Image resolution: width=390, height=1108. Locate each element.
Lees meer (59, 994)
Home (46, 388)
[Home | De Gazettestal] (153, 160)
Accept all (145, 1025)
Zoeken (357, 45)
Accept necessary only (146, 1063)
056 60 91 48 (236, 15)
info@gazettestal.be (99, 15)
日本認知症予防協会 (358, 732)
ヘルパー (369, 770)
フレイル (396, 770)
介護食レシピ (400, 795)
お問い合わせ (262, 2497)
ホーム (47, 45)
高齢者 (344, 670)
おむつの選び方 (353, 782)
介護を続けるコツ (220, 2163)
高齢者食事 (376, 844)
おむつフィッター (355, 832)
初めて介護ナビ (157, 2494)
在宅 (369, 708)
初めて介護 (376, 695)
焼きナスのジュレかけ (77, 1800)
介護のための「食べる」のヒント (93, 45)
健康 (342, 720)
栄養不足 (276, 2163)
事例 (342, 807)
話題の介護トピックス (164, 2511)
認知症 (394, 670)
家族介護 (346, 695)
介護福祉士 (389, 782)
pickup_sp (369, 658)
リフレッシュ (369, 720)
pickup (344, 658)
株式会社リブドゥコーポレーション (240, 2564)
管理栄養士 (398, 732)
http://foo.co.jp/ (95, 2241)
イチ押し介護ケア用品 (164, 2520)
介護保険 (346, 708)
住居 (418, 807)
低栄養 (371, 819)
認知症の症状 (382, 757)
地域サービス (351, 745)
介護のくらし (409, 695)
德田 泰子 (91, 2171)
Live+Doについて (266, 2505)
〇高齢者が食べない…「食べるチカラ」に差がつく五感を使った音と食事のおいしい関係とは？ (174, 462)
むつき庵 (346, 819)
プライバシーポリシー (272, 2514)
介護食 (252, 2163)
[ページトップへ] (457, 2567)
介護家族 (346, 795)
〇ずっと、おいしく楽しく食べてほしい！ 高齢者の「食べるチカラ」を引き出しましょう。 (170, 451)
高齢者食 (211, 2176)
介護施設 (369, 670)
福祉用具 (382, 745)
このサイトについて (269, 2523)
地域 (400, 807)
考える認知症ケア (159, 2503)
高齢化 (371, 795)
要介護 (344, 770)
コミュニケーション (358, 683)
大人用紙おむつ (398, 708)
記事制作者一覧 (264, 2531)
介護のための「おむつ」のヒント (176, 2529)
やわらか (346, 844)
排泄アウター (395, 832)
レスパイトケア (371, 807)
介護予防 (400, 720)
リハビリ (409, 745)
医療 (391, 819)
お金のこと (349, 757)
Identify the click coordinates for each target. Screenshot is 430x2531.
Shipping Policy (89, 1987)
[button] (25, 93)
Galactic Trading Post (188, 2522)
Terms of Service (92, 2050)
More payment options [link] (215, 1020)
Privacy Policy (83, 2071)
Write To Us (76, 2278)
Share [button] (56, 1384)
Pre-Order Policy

********

Please reproduce all of the entries exactly as they stand.

| Worked solution |
Image resolution: width=390, height=1108. Locate each element.
Lees meer (59, 994)
Home (46, 388)
[Home | De Gazettestal] (153, 160)
Accept all (145, 1025)
Zoeken (357, 45)
Accept necessary only (146, 1063)
056 60 91 48 (236, 15)
info@gazettestal.be (99, 15)
日本認知症予防協会 (358, 732)
ヘルパー (369, 770)
フレイル (396, 770)
介護食レシピ (400, 795)
お問い合わせ (262, 2497)
ホーム (47, 45)
高齢者 (344, 670)
おむつの選び方 (353, 782)
介護を続けるコツ (220, 2163)
高齢者食事 (376, 844)
おむつフィッター (355, 832)
初めて介護ナビ (157, 2494)
在宅 (369, 708)
初めて介護 (376, 695)
焼きナスのジュレかけ (77, 1800)
介護のための「食べる」のヒント (93, 45)
健康 (342, 720)
栄養不足 (276, 2163)
事例 (342, 807)
話題の介護トピックス (164, 2511)
認知症 (394, 670)
家族介護 (346, 695)
介護福祉士 (389, 782)
pickup_sp (369, 658)
リフレッシュ (369, 720)
pickup (344, 658)
株式会社リブドゥコーポレーション (240, 2564)
管理栄養士 (398, 732)
http://foo.co.jp/ (95, 2241)
イチ押し介護ケア用品 (164, 2520)
介護保険 (346, 708)
住居 (418, 807)
低栄養 (371, 819)
認知症の症状 (382, 757)
地域サービス (351, 745)
介護のくらし (409, 695)
德田 泰子 (91, 2171)
Live+Doについて (266, 2505)
〇高齢者が食べない…「食べるチカラ」に差がつく五感を使った音と食事のおいしい関係とは？ (174, 462)
むつき庵 (346, 819)
プライバシーポリシー (272, 2514)
介護食 (252, 2163)
[ページトップへ] (457, 2567)
介護家族 (346, 795)
〇ずっと、おいしく楽しく食べてほしい！ 高齢者の「食べるチカラ」を引き出しましょう。 (170, 451)
高齢者食 (211, 2176)
介護施設 (369, 670)
福祉用具 (382, 745)
このサイトについて (269, 2523)
地域 (400, 807)
考える認知症ケア (159, 2503)
高齢化 (371, 795)
要介護 (344, 770)
コミュニケーション (358, 683)
大人用紙おむつ (398, 708)
記事制作者一覧 (264, 2531)
介護のための「おむつ」のヒント (176, 2529)
やわらか (346, 844)
排泄アウター (395, 832)
レスパイトケア (371, 807)
介護予防 (400, 720)
リハビリ (409, 745)
医療 (391, 819)
お金のこと (349, 757)
Identify the click coordinates for each target. Screenshot is 430x2531.
Shipping Policy (89, 1987)
[button] (25, 93)
Galactic Trading Post (188, 2522)
Terms of Service (92, 2050)
More payment options [link] (215, 1020)
Privacy Policy (83, 2071)
Write To Us (76, 2278)
Share [button] (56, 1384)
Pre-Order Policy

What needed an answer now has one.